Why I Am Taking a Stand on Intellectual Disability in Africa

On Feb. 10, 2014, African leaders from many countries and many sectors will gather in support of a forgotten segment of the world's poorest people: people with disabilities, and in particular, people with intellectual disabilities.

I am convening the African Leaders Forum on Disability in partnership with Special Olympics so that a marginalized population long unrecognized does not remain in the shadows. I consider this a critical, moral and practical challenge. The Republic of Malawi and Special Olympics are committed to changing the shocking reality that the world's approximately one billion people with disabilities and among them, the 200 million people with intellectual disabilities, often face toweringly high barriers in accessing health care, food and nutrition, education, employment, transport and social protection. Most fundamentally, they are excluded from their communities and their human rights.

I have spent all my life advocating on behalf of the poor, oppressed and marginalized. As a social justice and human rights activist, and now as President of the Republic of Malawi, I have a deep appreciation for the challenges of those on the margins of society. I have seen first-hand the dangers and consequences resulting from indifference, intolerance and most alarmingly, inaction.

That is why one of my very first acts as President was to establish a Ministry of People with Disabilities and pass the first-ever National Disability Act, mandating in law the rights of people with disabilities and the support structures that our nation must provide in alignment with the United Nations Convention on the Rights of Persons with Disabilities.

As a democratic society, Malawi has a moral obligation to ensure that each and every injustice, whether through acts of commission or mission, is met with deliberate and tangible action. We are happy to be joined in our efforts by Special Olympics. From working at the grass roots level in sports, health, education, and community-building in over 170 countries, including the innovative Special Olympics programs in Malawi, to advocating change at the highest international level, through initiatives such as the African Leaders Forum on Disability, Special Olympics demonstrates its commitment to inclusive global development. I have always said that I want Malawi to attain growth that should not just be seen in GDP, but in the growth of opportunities for all, protection for all, and equality for all.

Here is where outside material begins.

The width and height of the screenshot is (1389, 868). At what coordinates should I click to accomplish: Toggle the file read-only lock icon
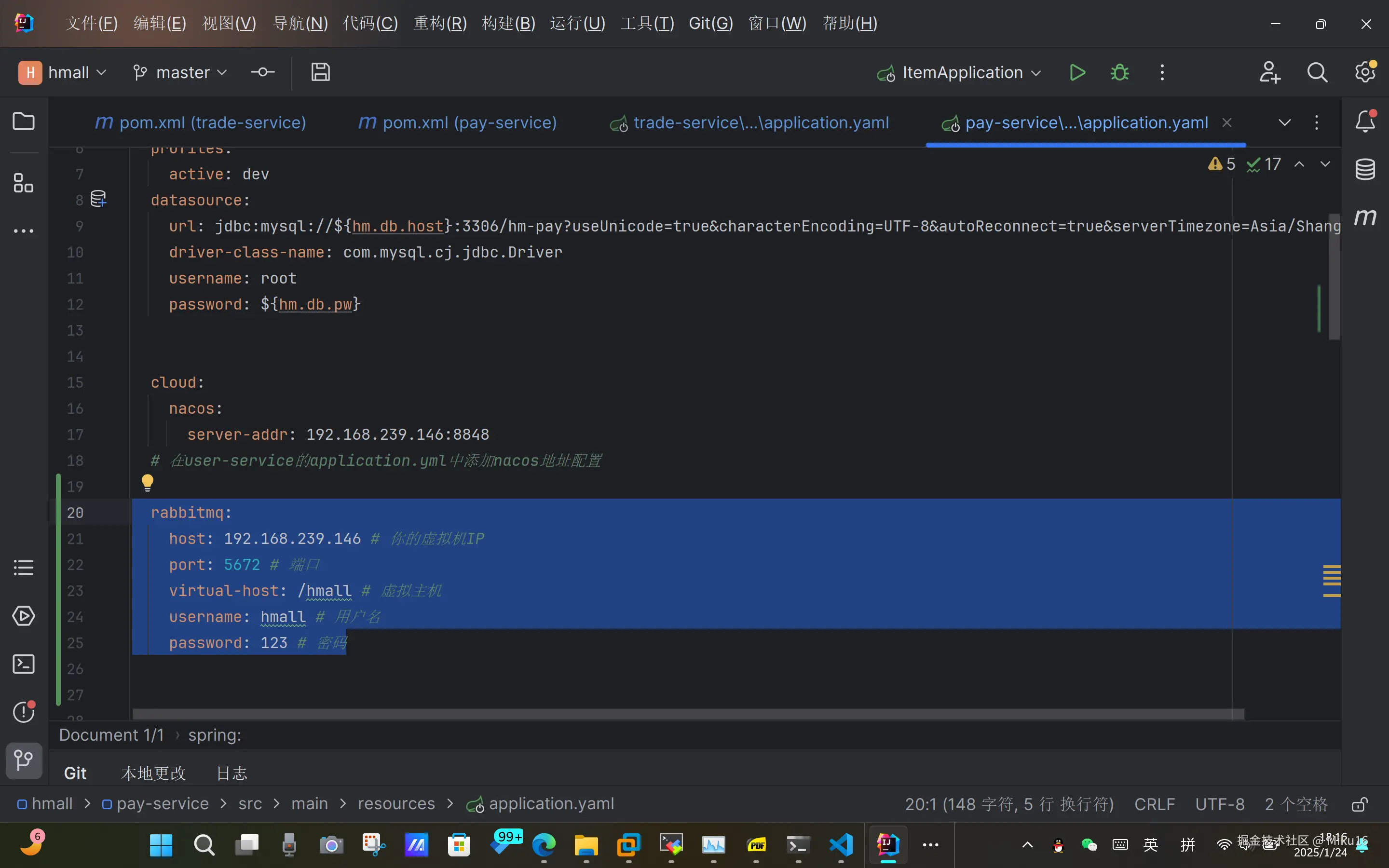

This is serious work. For example, the Malawian National Disability Act provides both legal and policy frameworks that have galvanized the country's efforts to integrate people with special needs and those with disabilities into the country's development processes. In line with the act, Malawi has made some considerable efforts to improve the plight of children with intellectual disabilities. Such efforts are geared towards promoting the rights of people with special needs and creating an enabling and economically empowering environment that will enable them to realize their potential and ensure their full integration into the country's socio- economic development processes.